CÉLIBAT ET ÉMANCIPATION DE LA SEXUALITÉ

T. J. van Bavel - vie religieuse

CÉLIBAT ET ÉMANCIPATION DE LA SEXUALITÉ

CÉLIBAT ET ÉMANCIPATION DE LA SEXUALITÉ

(cf. T.J. van Bavel, Au cœur de la vie religieuse)

La renonciation au mariage pour des raisons religieuses est le point le plus mystérieux des trois vœux. Sa signification ne va pas de soi, contrairement au mariage, dont tout le monde ressent spontanément le sens naturel. En fait, il est beaucoup plus facile de parler de pauvreté et d'obéissance que de célibat. La pauvreté et l'obéissance offrent des indices beaucoup plus concrets sur la réalité quotidienne dans laquelle nous vivons. Est-ce parce que la signification sociale du célibat n'est pas (ou pas encore) reconnue par la société ? Ou est-ce dû au fait que la signification du célibat dans le monde interne n'a pas ou à peine été étudiée jusqu'à présent ? En tout cas, il est un fait que de nos jours, les gens n’apprécient pas tellement le mode de vie célibataire. La récente réévaluation de la sexualité y joue sans aucun doute un rôle majeur.

Il est possible que dans les siècles qui se sont écoulés, le célibat ait eu une signification évidente. Cette évidence de soi était alors liée à l'idée que la sexualité était nécessairement accompagnée de faiblesse, de défaut, d'impureté et de péché. La sexualité était essentiellement une chose impie ; le physique combattait le spirituel. Récemment, cette vision dualiste, dans laquelle le corps et l'esprit étaient présentés comme des concurrents, a été dépassée. Il me semble que la première vague d'enthousiasme pour cette victoire s'est déjà quelque peu atténuée pour le moment. Mais malgré cet atténuement, une approche positive et une réévaluation durable de la sexualité, de l'érotisme et du physique ont néanmoins été réalisées. Et tout le monde en est heureux à juste titre.

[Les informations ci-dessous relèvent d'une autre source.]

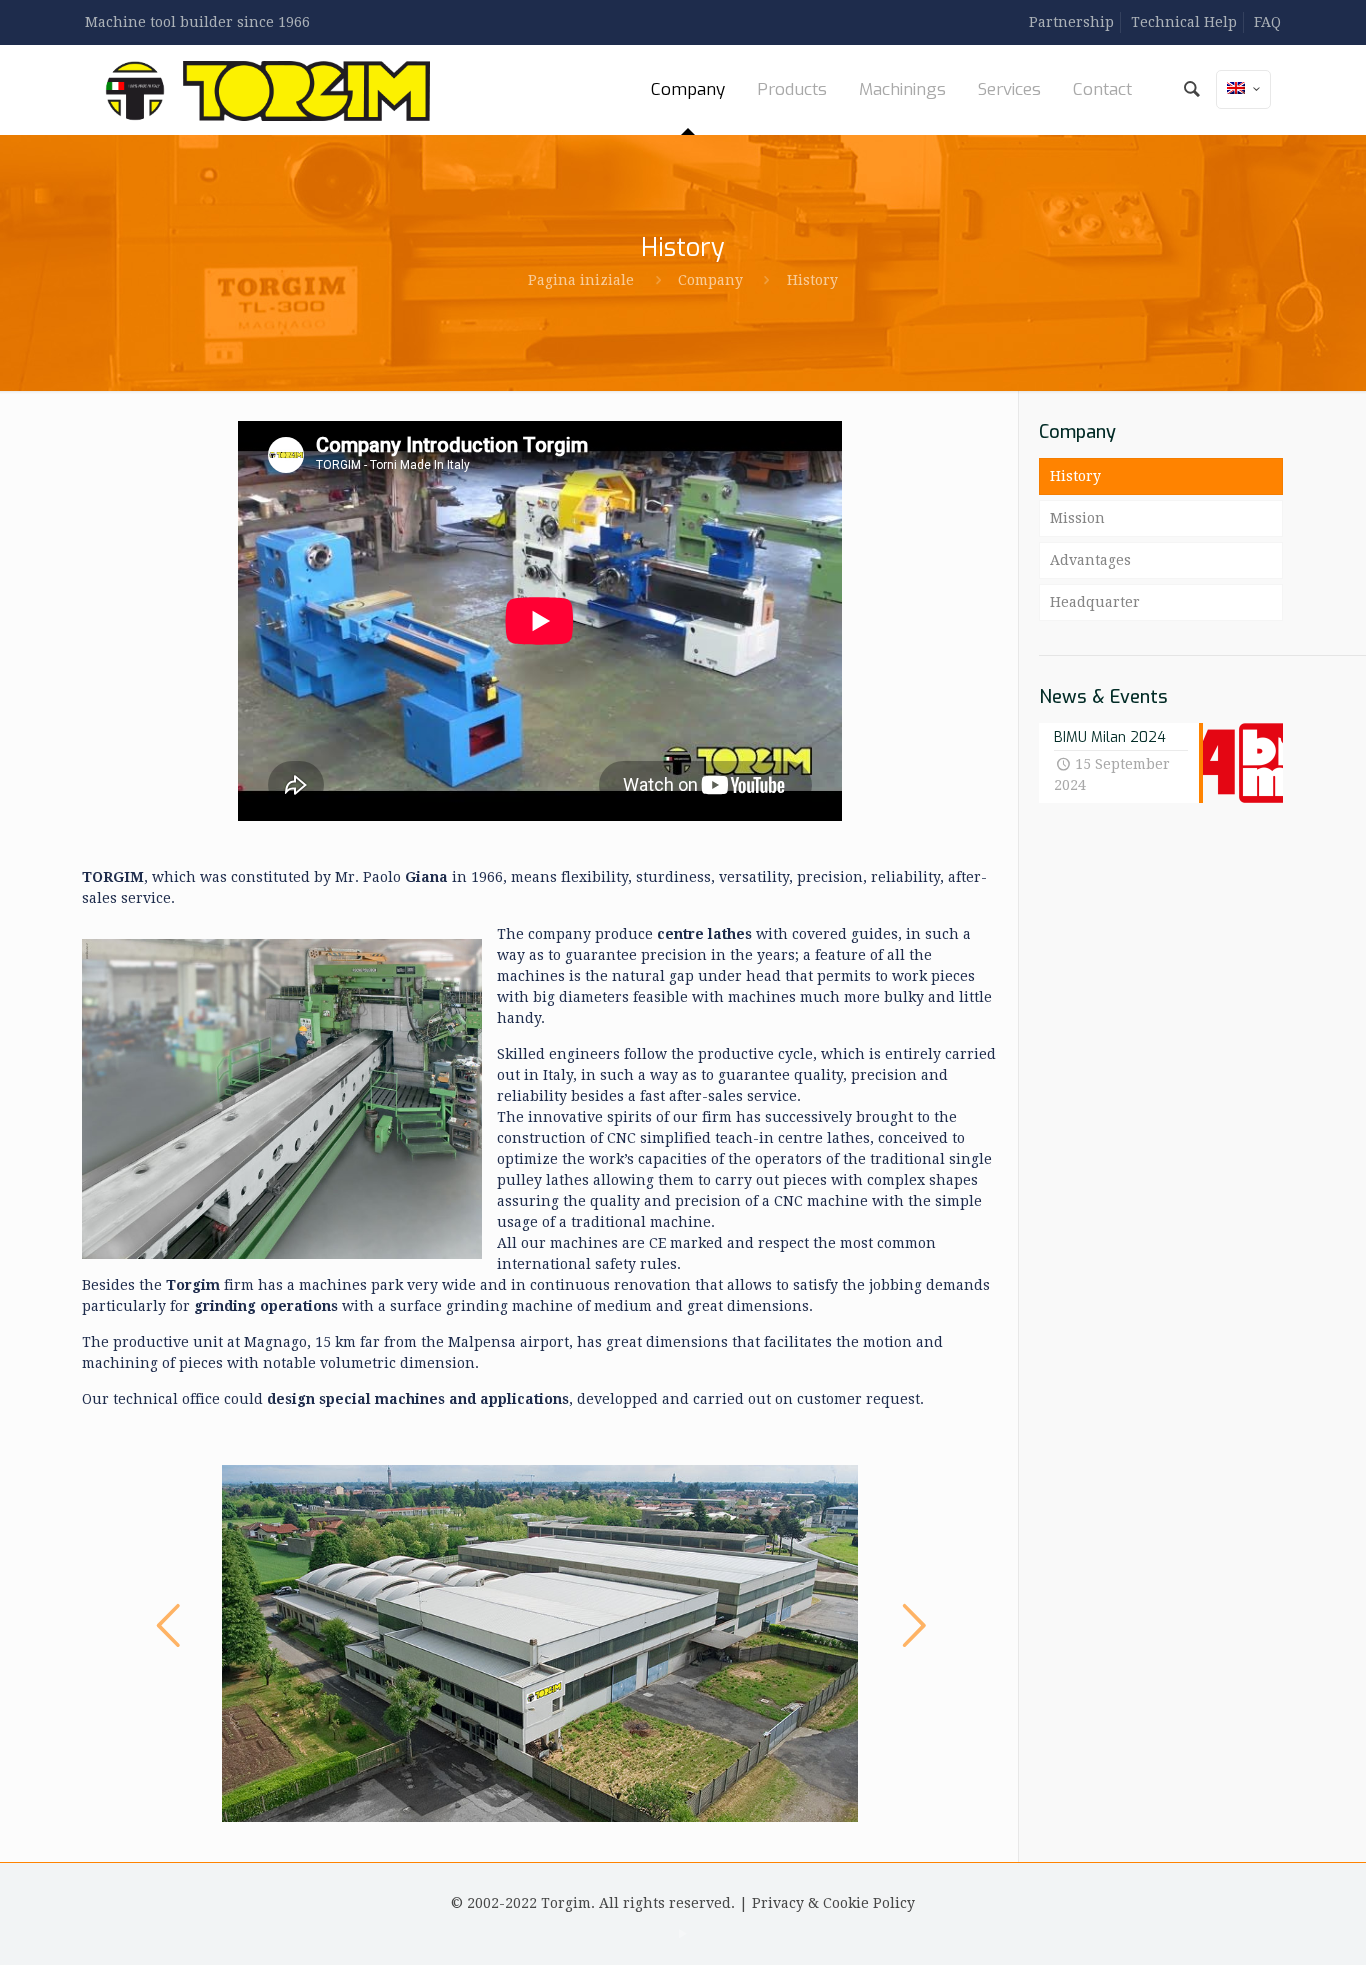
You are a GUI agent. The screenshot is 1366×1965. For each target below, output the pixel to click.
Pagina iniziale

Cependant, la conséquence inévitable de cette évolution est qu'il est difficile de donner une place à une vie célibataire. Le célibat est rapidement écarté avec des mots tels que « contre nature » ou « sans signification ». La conviction dominante est qu'une personne ne peut se réaliser que par le mariage et que toute personne normale devrait se marier. La société d'aujourd'hui a du mal à tolérer que quiconque s'écarte de cette « loi ». Après tout, le célibat apparaît en premier lieu comme quelque chose de négatif : ne pas se marier. Évidemment, la sexualité est l'une des expressions du désir infini d'amour de l'homme, mais il n'est pas facile d'indiquer le sens positif du célibat. Être célibataire, bien sûr, apparaît comme une non-existence et une frustration, on dirait presque comme une anomalie. Le célibat doit donc recevoir sa « lumière » d'une autre valeur ; le « pourquoi » du célibat doit venir d'un autre fait. Cette autre valeur n'est pas seulement la foi. Récemment, de plus en plus d'attention a été accordée à la signification du célibat dans le monde interne, ou plutôt à sa valeur dans la vie sociale ordinaire. Cependant, ce n'est pas encore très avancé. Ce qui précède a probablement déjà montré clairement que la renonciation volontaire au mariage a de l'impact plus profond sur la personnalité parmi les trois vœux classiques. Le célibat est plus radical dans la vie d'une personne que la pauvreté ou l'obéissance. L'autolimitation à posséder et à faire ce que l'on veut est également présente, nécessaire et acceptée dans des modes de vie autres que religieux. Mais la sexualité fait bien plus intimement partie de l'être humain. L'autolimitation à l'égard de l'amour sexuel est donc plus difficile à justifier.